Alix Heiniger, historienne, livre une mise en perspective historique de l’enfermement à Genève, en lien avec la situation de Jérémy*, jeune activiste climatique détenu préventivement à Champ-Dollon depuis la mi-mars – une incarcération jugée abusive par ses soutiens.
Société

La célèbre historienne française Michelle Perrot qualifiait en 2001 la «question des prisons» de «lancinante et sempiternelle». Vingt ans plus tard, notre actualité genevoise ne peut que lui donner (à nouveau) raison. Que ce soit la détention préventive d’un militant à Champ-Dollon ou la récente décision du tribunal administratif de déclarer les conditions de détention de deux personnes à Favra indignes et contraires à l’article 3 de la Convention européenne des droits de l’homme relatif à l’interdiction de la torture. Ces deux exemples parmi d’autres réactualisent les problèmes posés par l’enfermement. La perspective historique illustre fort bien l’immobilisme du secteur carcéral dont les réformes ne sont que rarement satisfaisantes.

En 1972, le pénaliste Christian-Nils Robert, qui deviendra quelques années plus tard professeur de droit pénal et de criminologie à l’université de Genève, publiait une étude sur la détention préventive dans cinq cantons de Suisse romande en plaçant plus particulièrement la focale sur Genève. Dans son introduction, le juriste explique que la vocation d’origine de la détention préventive était la manifestation de la vérité, mais que depuis quelques années, elle fait l’objet de vives critiques.
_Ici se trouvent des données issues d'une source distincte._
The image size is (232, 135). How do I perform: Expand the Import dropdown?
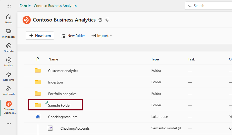(102, 36)
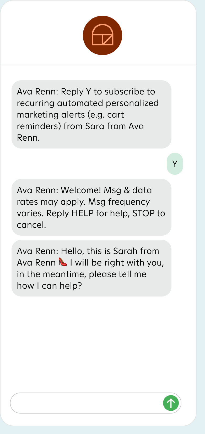Click the "Welcome!" word in second message
Screen dimensions: 205x434
click(x=81, y=190)
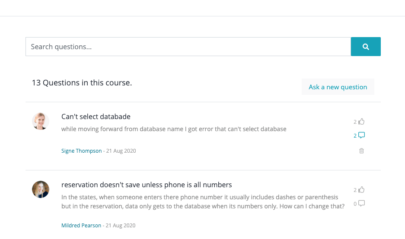
Task: Click Mildred Pearson's avatar photo
Action: (41, 189)
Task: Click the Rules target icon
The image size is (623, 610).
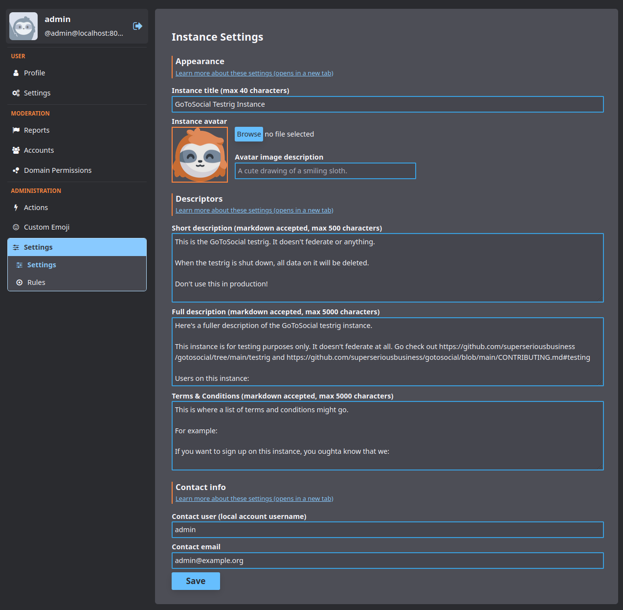Action: 20,282
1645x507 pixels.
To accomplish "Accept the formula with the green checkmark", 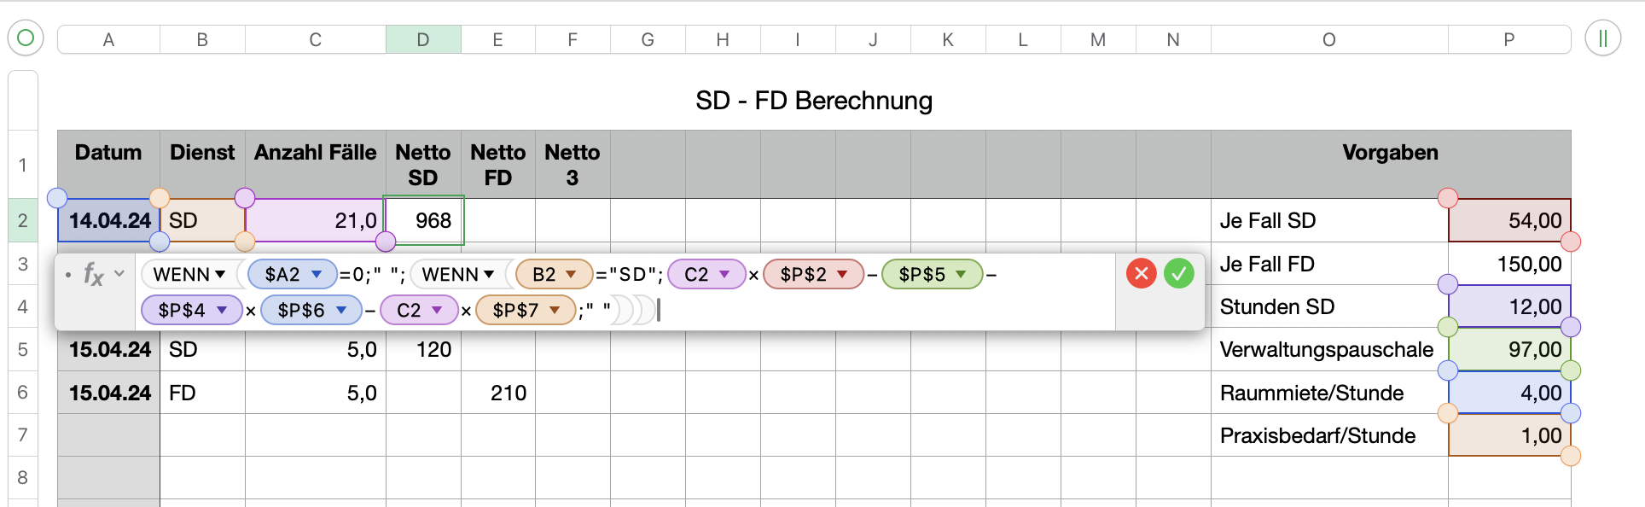I will 1178,273.
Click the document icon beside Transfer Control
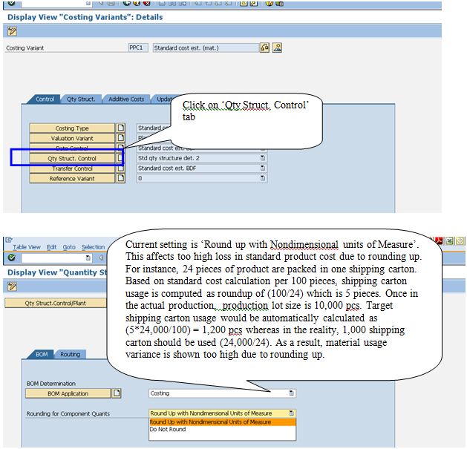The image size is (467, 449). [121, 168]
On y a vu une peine anticipée, ou même, comme il l’écrit, «l’un des instruments de l’intimidation pénale»1>Christian Niels Robert, La détention préventive en Suisse romande et notamment à Genève, Georg Librairie de l’Université, Genève, 1972, p. 2., soit un moyen de faire pression sur les prévenu·es pour les faire parler. Il souligne également, les répercussions familiales, sociales, professionnelles et économiques ainsi que pour la santé physique et psychique des prévenu·es. Bref, la détention préventive apparaît comme un outil dangereux aux conséquences diversement négatives, placé dans les mains des juges d’instruction. Leur pouvoir en la matière est d’autant plus important que Genève à cette époque n’a pas encore révisé sa procédure pénale et donc pas introduit comme les autres cantons l’obligation de motiver la mesure et les conditions strictes de son application. Aujourd’hui, il semble que la procédure pénale offre toujours une marge de manœuvre appréciable au Ministère public, comme en témoigne le cas de Jérémy*.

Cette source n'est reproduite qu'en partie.